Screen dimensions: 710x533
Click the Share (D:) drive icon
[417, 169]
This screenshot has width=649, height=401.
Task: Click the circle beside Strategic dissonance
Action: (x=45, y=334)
--
◆ Task objective:
An exact reproduction of the material above is required.

◆ Solved problem:
Screen dimensions: 710x533
Click the Share (D:) drive icon
[417, 169]
This screenshot has width=649, height=401.
Task: Click the circle beside Strategic dissonance
Action: (x=45, y=334)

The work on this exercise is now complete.